Anyway, I typed up what I thought was a reasonable appeal to those of us that cling to their abject negativity no matter what to lighten up already. And when this magnum opus of mine was completed, I proofread it only to end up thinking that if I posted it here, it would once again be mis-construed as more of my sticking up for my buddy, the mayor. And that was not my intent.

So, I didn't post it here. Instead, I fired off a copy to both of our local newspapers. It's been a while. It's been well over five years since I bothered to send them any of my acerbic, sarcastic and angry comments that they steadfastly refused to publish in the past. In all honesty, after I sent them my comments, I felt kind of stupid for having done so. I figured that my writing style, whatever it may be, could not have changed enough over the course of the past five years to ever make a difference in their minds, so why in the hell did I bother in the first place?
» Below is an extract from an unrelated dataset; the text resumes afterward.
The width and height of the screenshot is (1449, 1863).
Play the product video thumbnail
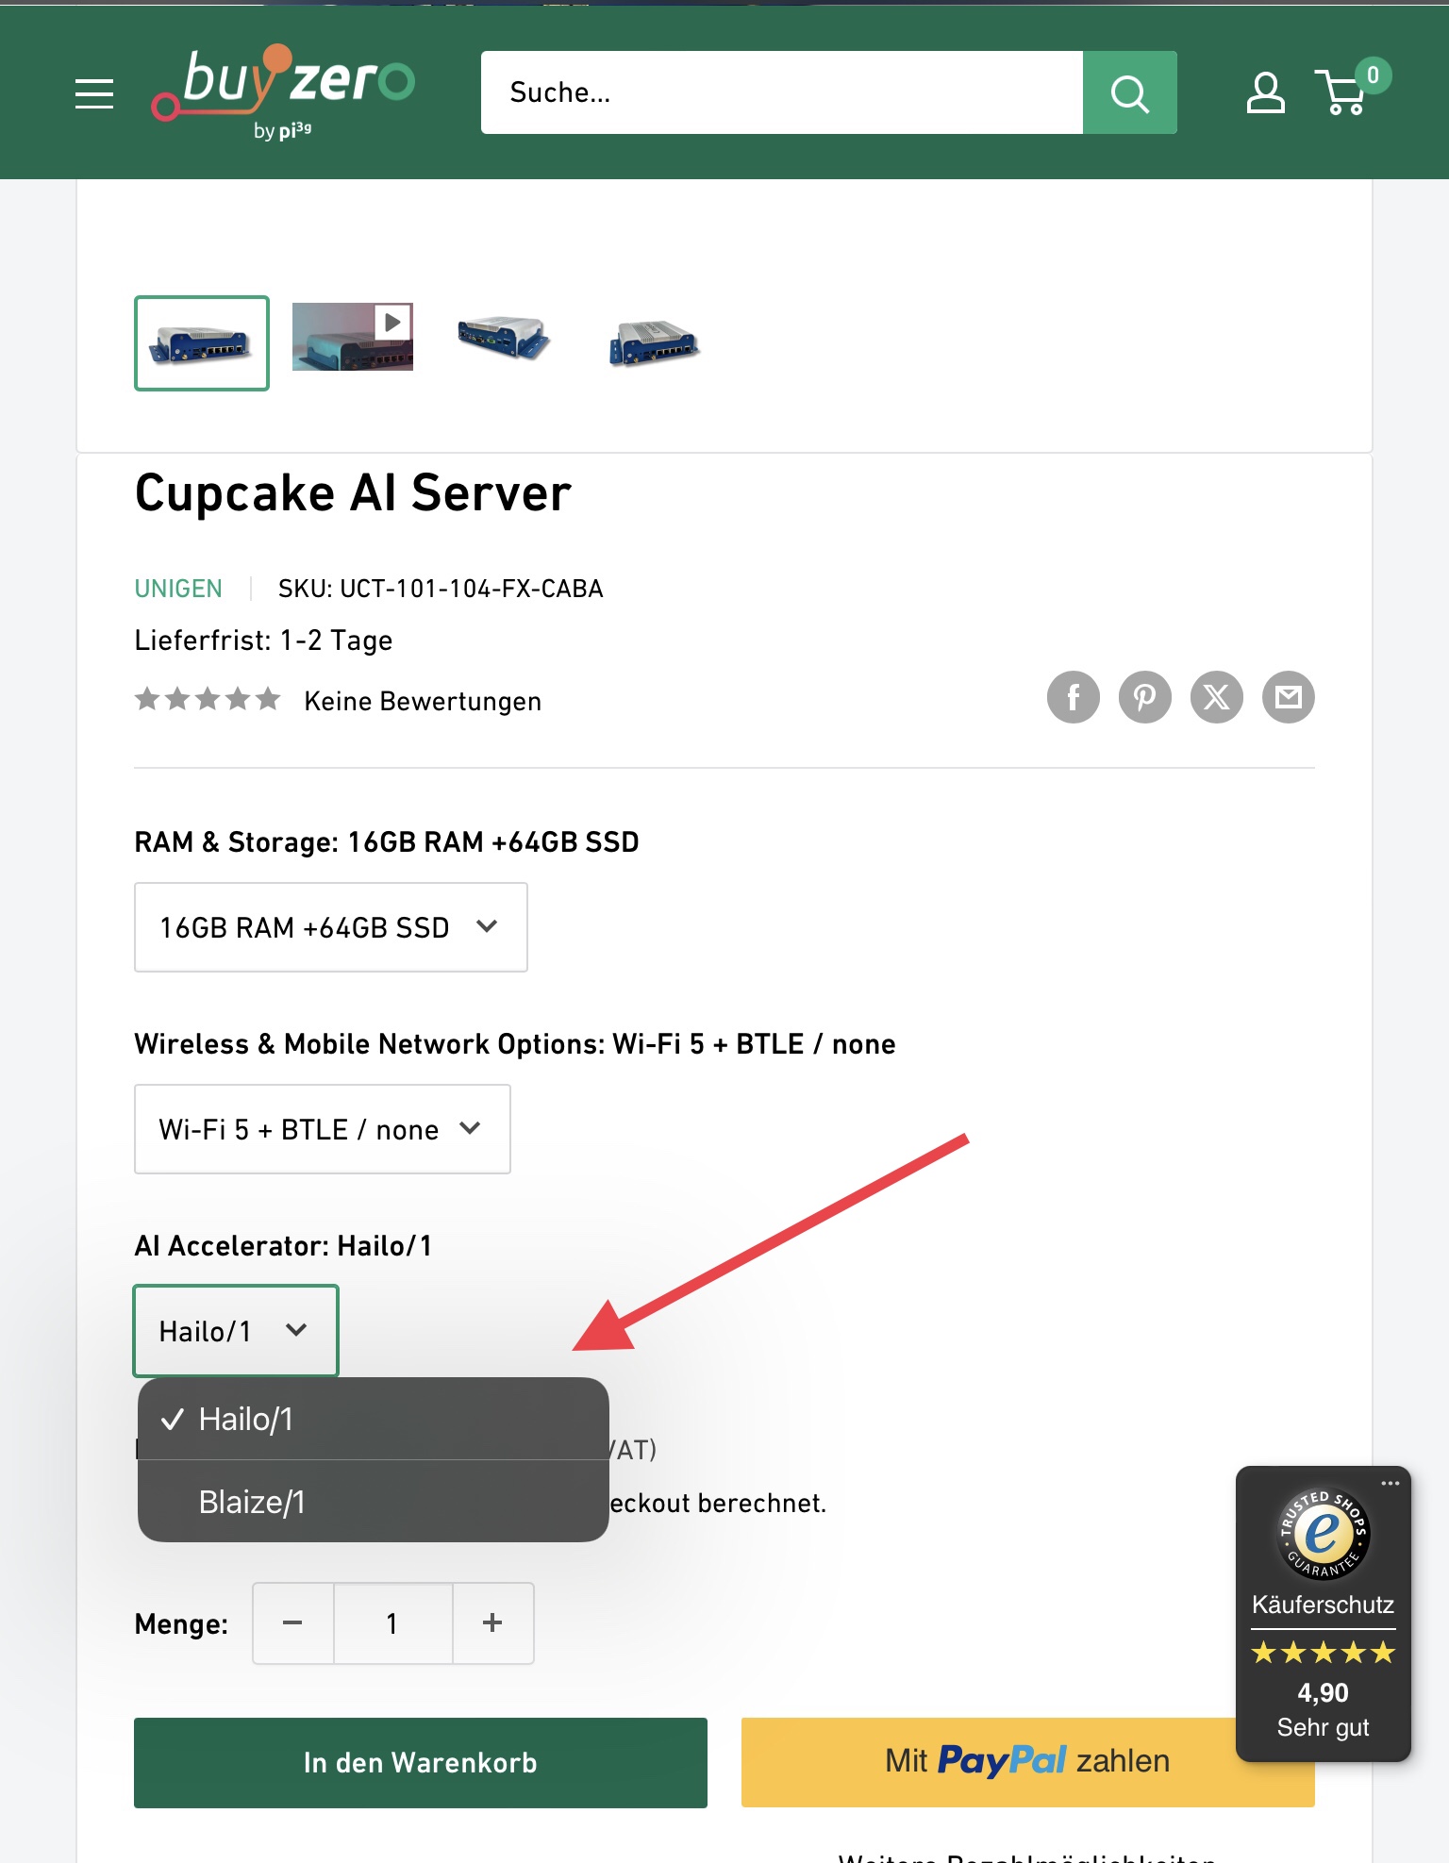click(353, 337)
Much to my surprise, a dude from the Leader called me early the next afternoon and said that the Leader would in fact publish my letter to the editors, "Probably on Sunday." Here's the weird thing. I can publish whatever the muck I want on a daily basis, but I was sort of thrilled to learn that I had somehow graduated beyond being some sort of acerbic asshole constantly defiling the internet. Needless to say, trust me, I could really care less what anyone thinks of me, or anything I happen to post on the internet. But, I really found it interesting that I had finally snuck through that safety net, that filter that keeps insane people such as myself from being foisted upon an unknowing public.

And I got to wondering why they would suddenly accept something from me, where once everything I sent them ended up in the recycling bin. Have I really changed that much? Or have they? Am I less acerbic? Less sarcastic? Less angry? Or more fun? Is it me that has changed? Or are the standards at The Times Leader slipping?

Here, I'll treat you to a snippet of what I had to say:

So, for this nobody--this lowly Joe Six-Pack--that suddenly sees Wilkes-Barre’s glass as being half full, it was not altogether surprising to learn that so many of us steadfastly refused to see a few glowing coals of hope through the aged piles of culm.

Does that sound any different coming from me? Any less..(whatever)?

Maybe the Lorena Bobbitt bit again? No?

Oh, whatever.

Don't expect a weekly column, or anything thereabouts.


Some may believe that my remarks crossed the line. To them I extend my heartfelt apologies.--Dickless Durbin

Is, "Fu>k off and choke until you expire" too strong of a reaction to this weasel's bullspit?

Gotta roll.

Russell Crowe is swinging his massive sword at Romans. Cool!